In his 1985 article, “The Language of Exclusion: Writing Instruction at the University,” Mike Rose addresses five fallacies that seem to plague composition instruction in higher education: “Writing ability is judged in terms of the presence of error and can thus be quantified. Writing is a skill or a tool rather than a discipline. A number of our students lack this skill and must be remediated. In fact, some percentage of our students are, for all intents and purposes, illiterate. Our remedial efforts, while currently necessary, can be phased out once the literacy crisis is solved in other segments of the educational system” (547).
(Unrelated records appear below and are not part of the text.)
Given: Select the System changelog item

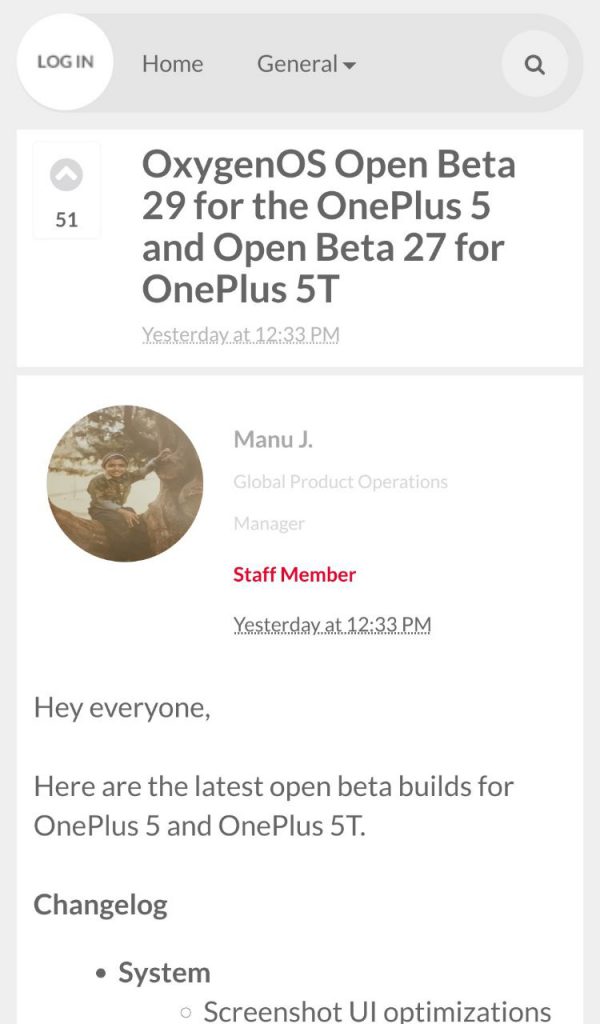Looking at the screenshot, I should coord(164,973).
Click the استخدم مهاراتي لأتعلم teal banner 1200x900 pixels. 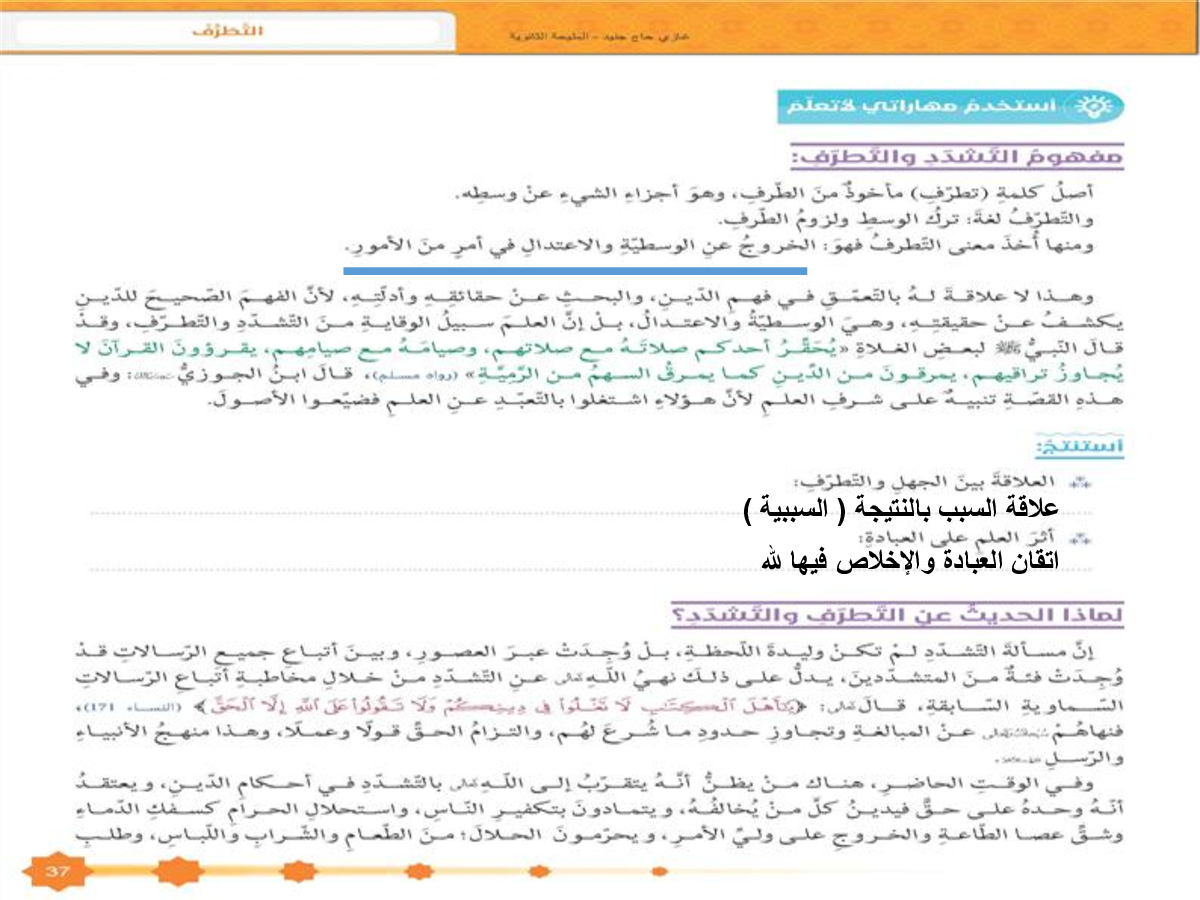[x=950, y=106]
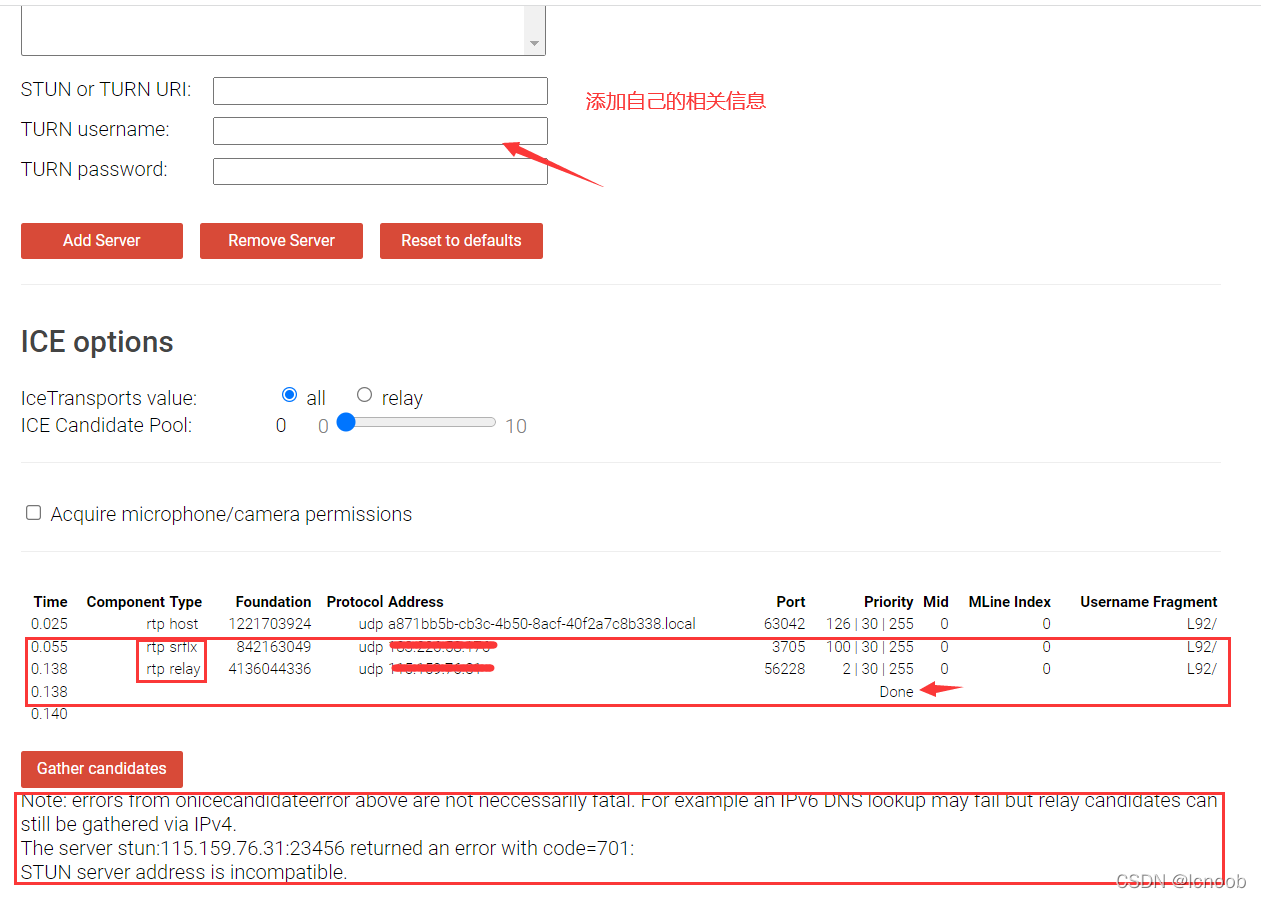1261x898 pixels.
Task: Click the rtp host candidate row
Action: pyautogui.click(x=172, y=624)
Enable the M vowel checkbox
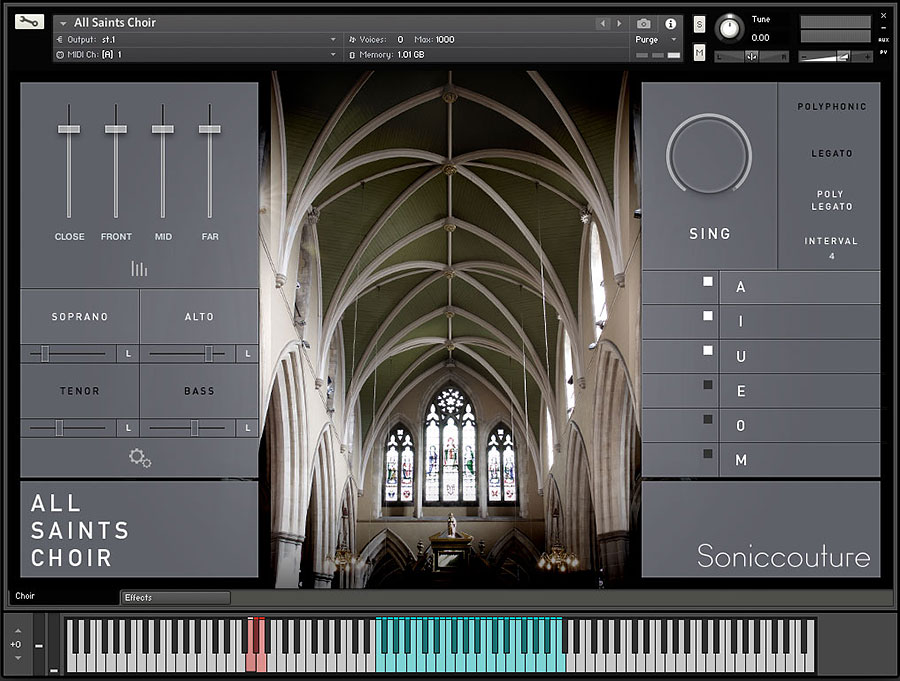 (x=708, y=454)
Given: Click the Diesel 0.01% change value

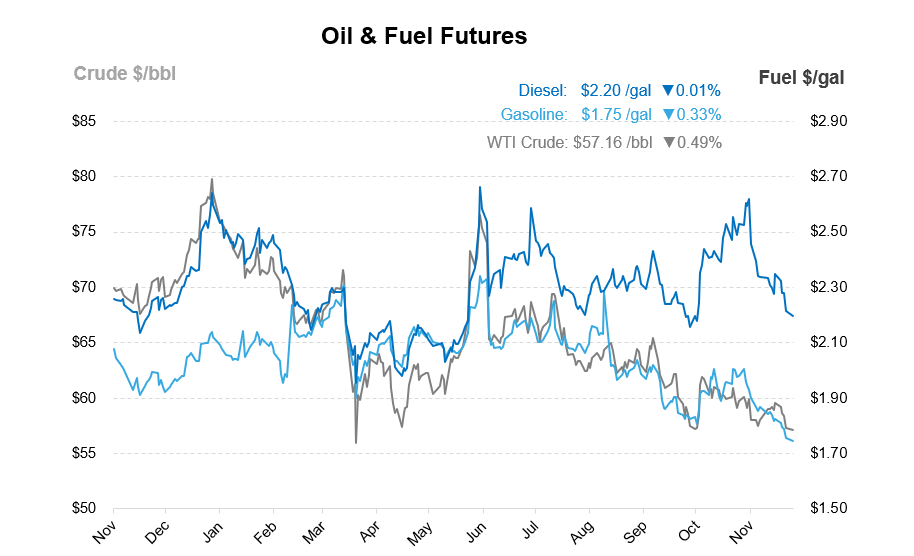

Rose is addressing the “deeply held beliefs” revealed in the language and thinking described above, and he asserts that “we all are in a political-semantic web that restricts the way we think about the place of writing in the academy”; given this, he warns, “Until we seriously rethink it, we will misrepresent the nature of writing, misjudge our students’ problems, and miss any chance to effect a true curricular change that will situate writing firmly in the undergraduate curriculum” (548).

“Behaviorism, Quantification, and Writing”

Addressing “behaviorist,” error-centered, “linguistically reductive” approaches to pedagogy, Rose warns of further assumptions:

“…that a writer has a relatively fixed repository of linguistic blunders that can be pinpointed and then corrected through drill, that repetitive drill on specific linguistic features represented in isolated sentences will result in mastery of linguistic (or stylistic or rhetorical) principles, that bits of discourse bereft of rhetorical or conceptual context can form the basis of curriculum and assessment, that good writing is correct writing, and that correctness has to do with pronoun choice, verb forms, and the like.” (Rose 552)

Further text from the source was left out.